## Prompt 1
According to the valve system passage, what is the disadvantage of the known solution with the floating position?
## Prompt 2
Write the next part of the valve system passage, picking up after its final sentence.

## Text passage
The present invention relates to a valve system.
A valve system of this type is used, e.g., to activate hydraulic consumers of a mobile working machine, such as a wheel loader, a bulldozer, a crawler dozer, a telescopic loader, or an underground loader.
Data sheet RD 64 284/06.00 from Mannesmann Rexroth AG describes an LUDV mobile control block, in which the pressure-medium supply to the consumers is controlled via sections of directional control valves, using one proportional directional valve in each case. It includes one speed part, which is formed by a metering orifice, and a direction part which determines the direction of flow of pressure medium to and from the consumer. An LUDV pressure compensator is assigned to the metering orifice. In a mobile control block of this type, a load-independent flow distribution (LUDV) is given for consumers that may be activated simultaneously. As stated in a highly simplified manner, in LUDV systems of this type, when the activated consumers are under-supplied, i.e., when a pump is unable to meet the desired demand for pressure medium, the pressure differences across all open metering orifices decrease, and therefore the quantities of pressure medium that flow to the activated consumers are reduced by the same proportion. In this manner, it is ensured that individual consumers are not brought to an unwanted standstill. The present invention is not limited to LUDV systems, however.
In the known solution, the proportional directional valve may be moved from a neutral or centered position into the direction of first positions, in which, e.g., a hydraulic cylinder is retracted. When displaced in the other direction, the hydraulic cylinder is extended. Furthermore, the directional-control valve section may be moved into a floating position by switching over a floating-position valve and simultaneously activating the valve spool in the “lower” direction; in the floating position, the two consumer ports and the pressure port are connected to the tank port, and therefore, e.g., a dozer blade of a crawler dozer lies on the ground simply under its own weight. The disadvantage of this solution is that a separate floating-position valve is required.
Publication DE 103 36 684 A1 shows a valve system in which the directional control valve is equipped with four positions (neutral position, raise, lower, floating position) of a valve spool. The term “position” is understood to mean a large number of intermediate positions, in each of which an opening cross section that is active in terms of the functions “neutral”, “raise”, “lower”, and “floating position” may be changed.
DE 196 08 758 A1 discloses a solution, in the case of which a valve spool of the directional control valve may be displaced into five positions (floating position, lower, neutral position, vibration damping, and extend); in the “vibration damping” position, an annular chamber of the hydraulic cylinder that is active in the direction of retraction is connected to the tank.

## Stored rows
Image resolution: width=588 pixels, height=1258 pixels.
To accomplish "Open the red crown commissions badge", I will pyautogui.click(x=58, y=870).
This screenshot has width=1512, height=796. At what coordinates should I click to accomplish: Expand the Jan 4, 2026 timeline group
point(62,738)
...
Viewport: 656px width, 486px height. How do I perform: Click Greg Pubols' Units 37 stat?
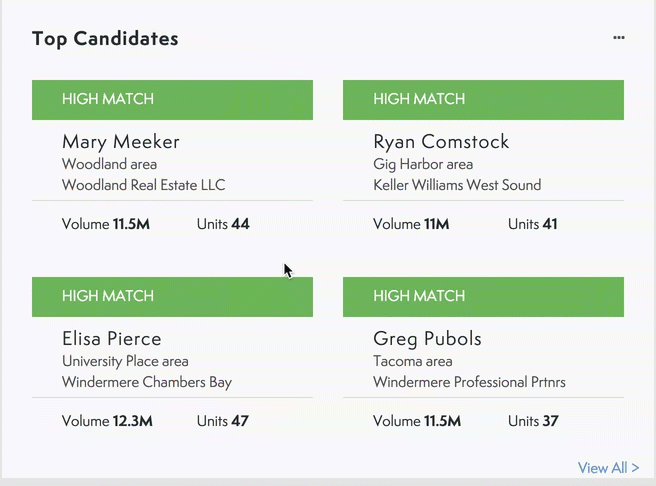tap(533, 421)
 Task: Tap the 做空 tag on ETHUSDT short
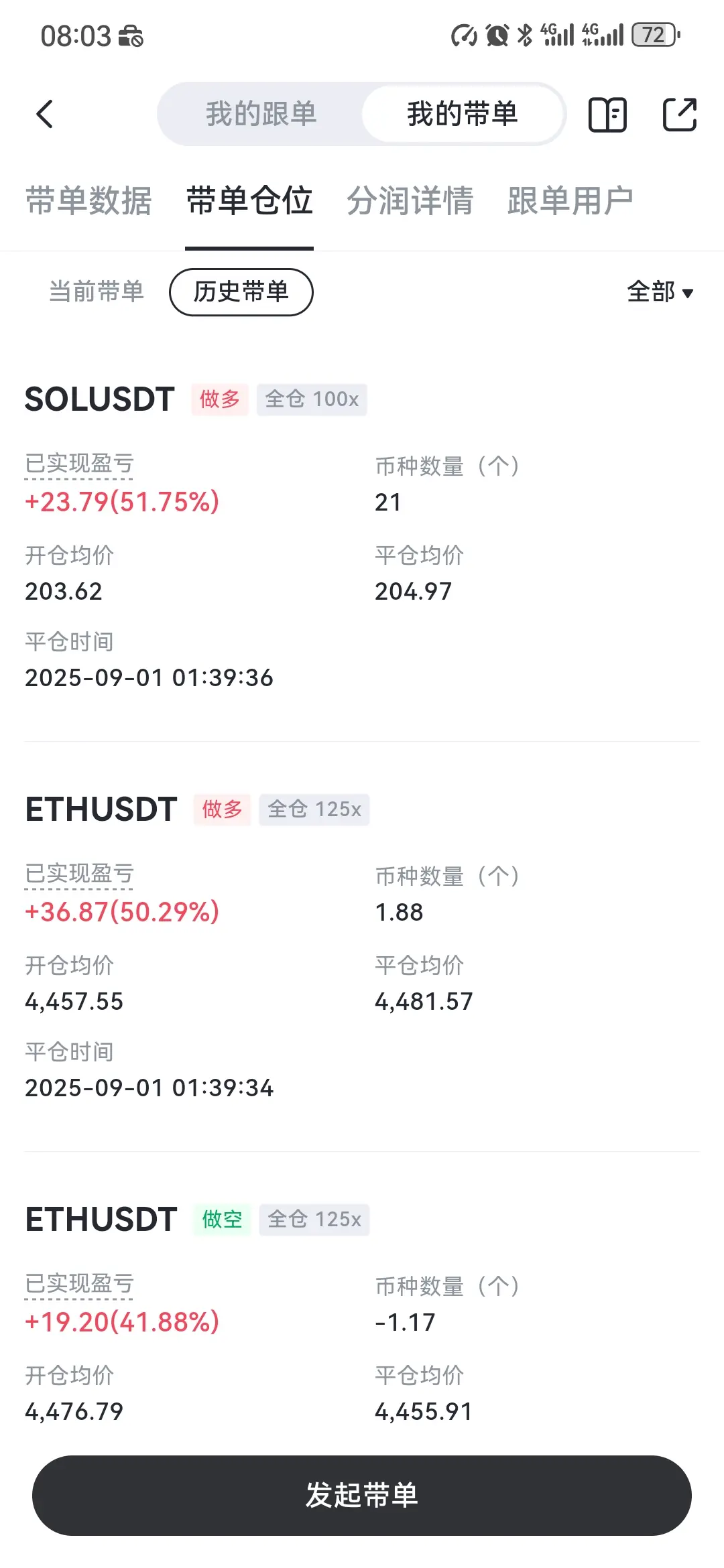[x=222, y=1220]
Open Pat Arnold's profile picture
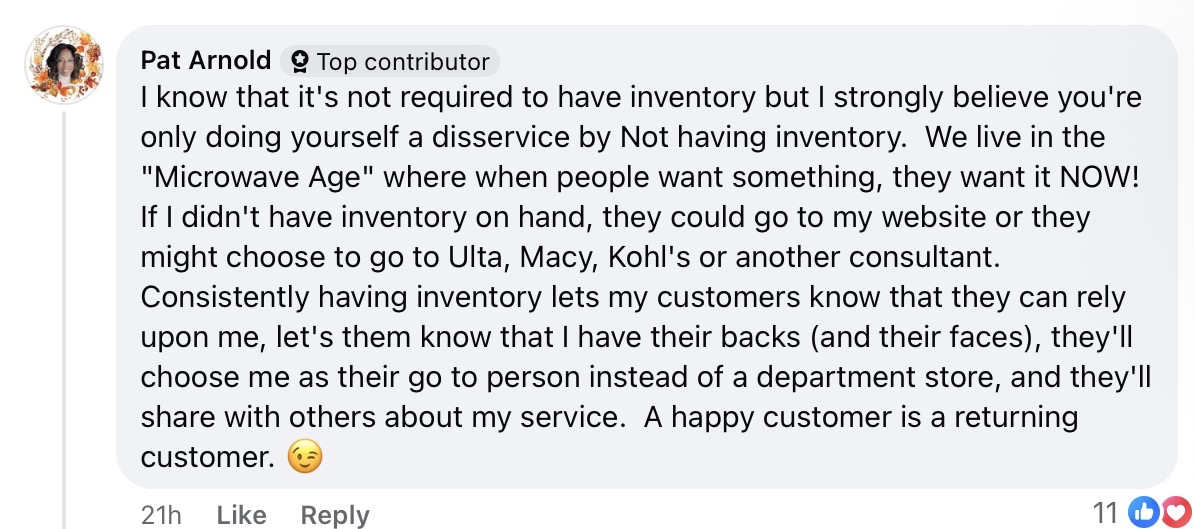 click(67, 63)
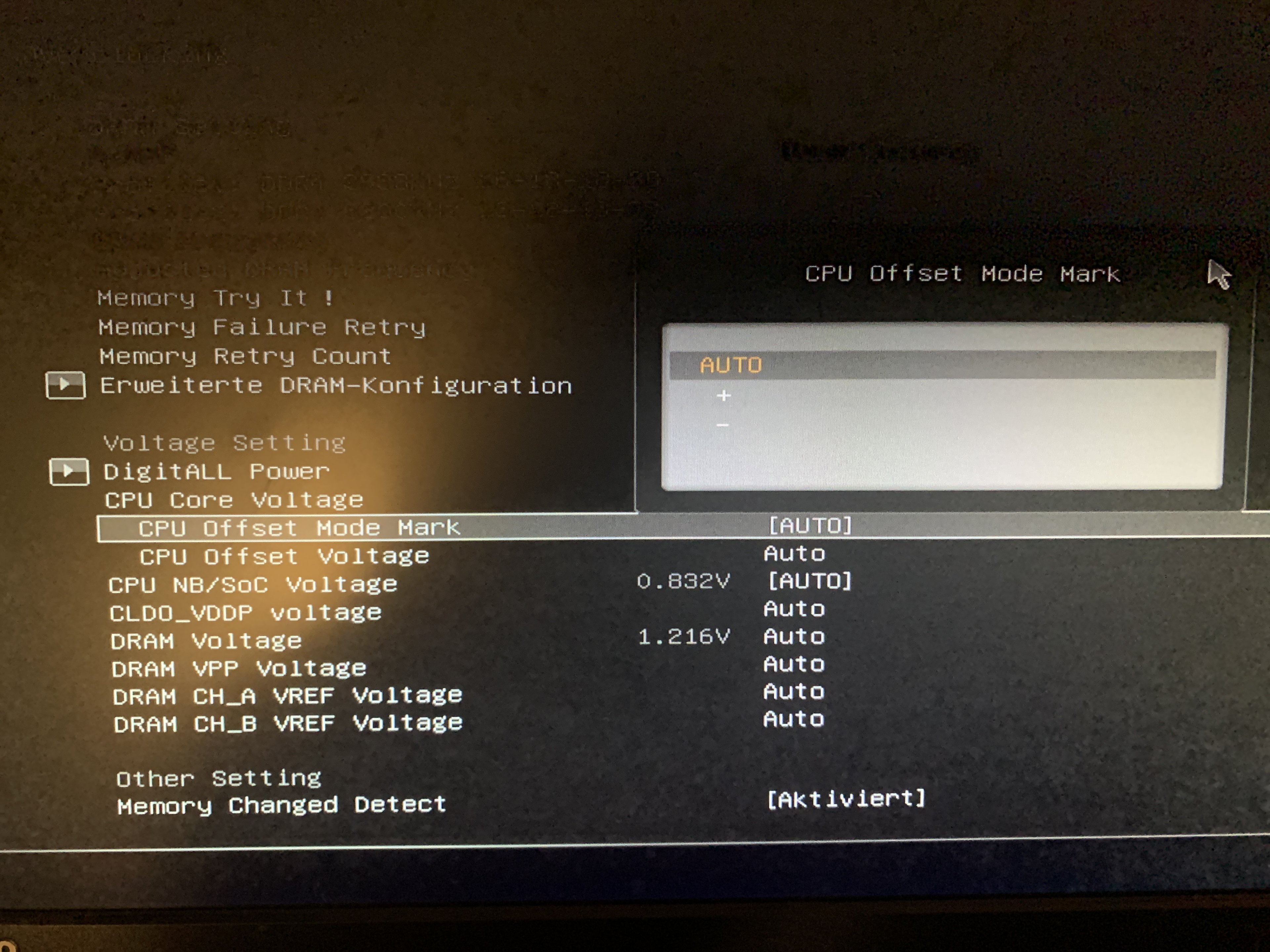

## Answer 1
A separate floating-position valve is required.

## Answer 2
In none of these solutions is it possible, by displacing the valve spool, to obtain a quick- action function in addition to the functions “neutral setting”, “extend”, “retract”, and “floating position”, in which the pressure medium, which has been displaced out of the contracting pressure chamber of the consumer, e.g., the annular chamber of a hydraulic cylinder, is added to the volumetric flow of pressure medium being supplied to the other pressure chamber of the consumer. To realize a quick-action function of this type in the known solutions, a separate valve device must be provided, via which, when the “quick-action” function is activated, the volumetric flow of pressure medium flowing out of the contracting pressure chamber circumvents the directional control valve and is added to the volumetric flow of pressure medium that is flowing to the pressure chamber which is expanding.
In contrast, the present invention is based on the object of creating a valve system in which quick-action operation and floating-position operation are made possible using a simple design.
According to the present invention, the valve system includes a proportional directional valve that has a valve spool that is guided in a valve bore, which may be moved out of a spring-preloaded neutral position and into a first direction, in which a pressure-medium flow path is controlled open between a consumer port and the inlet port, and between another consumer port and an outlet port. When the valve spool is displaced in the other direction, in a first position, a pressure-medium flow path is controlled open between the other consumer port and the inlet port, and between the aforementioned consumer port and the outlet port. Preferably, this is an “extension” position, in which pressure medium flows out of the pressure chamber—on the piston rod side—of a differential cylinder, and in which pressure medium flows into the pressure chamber on the side opposite the piston rod.
According to the present invention, when the valve spool is displaced further in the other direction, the volumetric flow of pressure medium flowing away from a consumer port is added to that volumetric flow of pressure medium that flows toward the other consumer port; the directional control valve is then in a quick-action position.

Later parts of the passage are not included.